江戸から膳所水田正秀宛に書いた書簡。膳所門人から来た多数の手紙に返事を書く替りに正秀に代表してよろしく言ってくれるよう依頼している。
御袋様・御内・御子達、御無事御重年被レ成候哉:<おふくろさま・おんうち・おこたち、ごぶじにごちょうねんなされそうろうや>と読む。「御内」は奥様、の意。御家族の皆さんお元気で新年をお迎えなさいましたか、の意。
百里へ御馳走ぶり:<ひゃくりへごちそうぶり>と読む。「百里」は嵐雪の門人高野百里。百里が膳所を訪れたときの膳所の芭蕉門人が彼をもてなしたこと。
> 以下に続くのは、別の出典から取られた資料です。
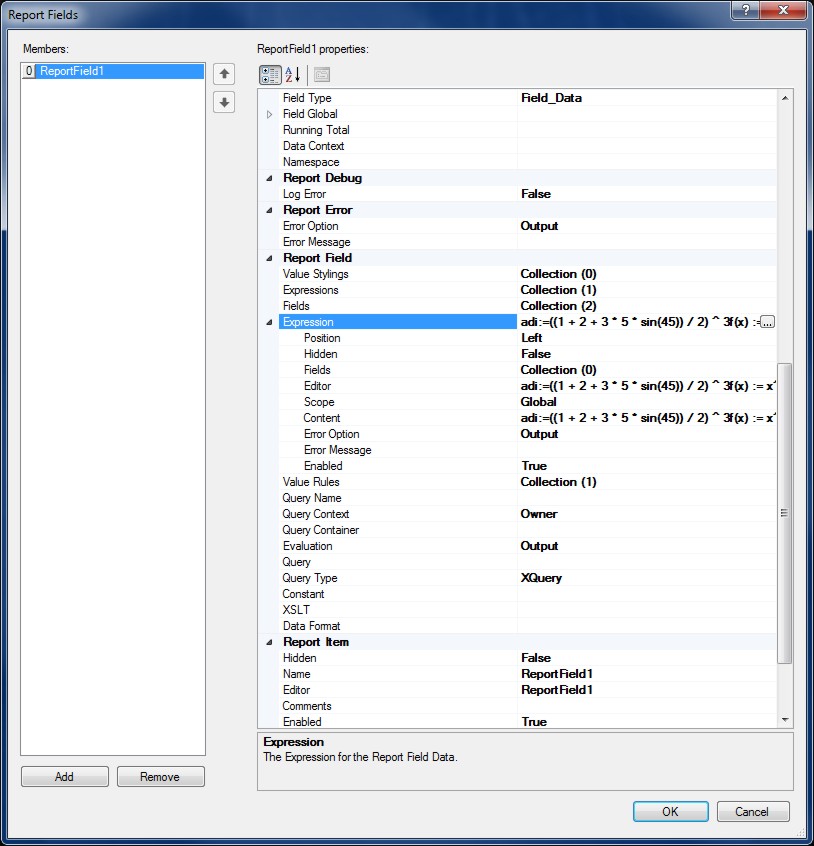Image resolution: width=814 pixels, height=846 pixels.
Task: Move ReportField1 down with the arrow button
Action: [x=225, y=102]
爰元盤子・桃隣一所に越年、打寄打寄御噂のみ申候:<ここもとばんし・とうりんいっしょにえつねん、うちよりうちよりおうわさのみもうしおうろう>と読む。ここ江戸では、支考・桃隣も同じ屋根の下で年を越しました。膳所のことばかり思い出しては話しています、の意。
愈風雅無二間断一御はげみ可レ被レ成候:<いよいよふうがかんだんなくおはげみなさるべくそうろう>と読む。益々俳諧の道に精を出して下さい。
大かた膳所風雅一所にさた有レ之候:<おおかたぜぜふうがいっしょに沙汰これありあそうろう>と読む。「さた」は噂や評判、一所は江戸と一緒の意。膳所の俳壇のことは江戸でも同じように評判です、だから大いに努力して下さいという激励。
つらりと御断り、貴様へまかせ申候間、可レ然奉レ頼候:膳所の全ての人々からお便りをいただきましたが元気でやっていますので皆さんに貴殿からよしなにお伝え願いたい、の意。可レ然奉レ頼候は<しかるべくたのみたてまつりそうろう>と読む。
昌房は御内方ふしぎに本復故、其悦申入候:<しょうぼうはごないぎ・・・ほんぷくゆえ、そのよろこびもうしいれそうろう>と読む。「昌房」は膳所門人。彼の奥方が本復したと聞いたので、お慶びの書状は差し上げました、の意。
猶々近年之内、又こそとたのしみ申し候。先は春か秋の間上京申すまじく候間:近いうちにまた膳所に行きたいと考えていますが、まず今年の春とか秋とかいう時期には京へ行く計画は有りません。
其内御精御出し可レ被レ成候:<そのうちごせいおだしなさるべくそうろう>と読む。それまでせいぜい俳諧に精を出して下さい、の意。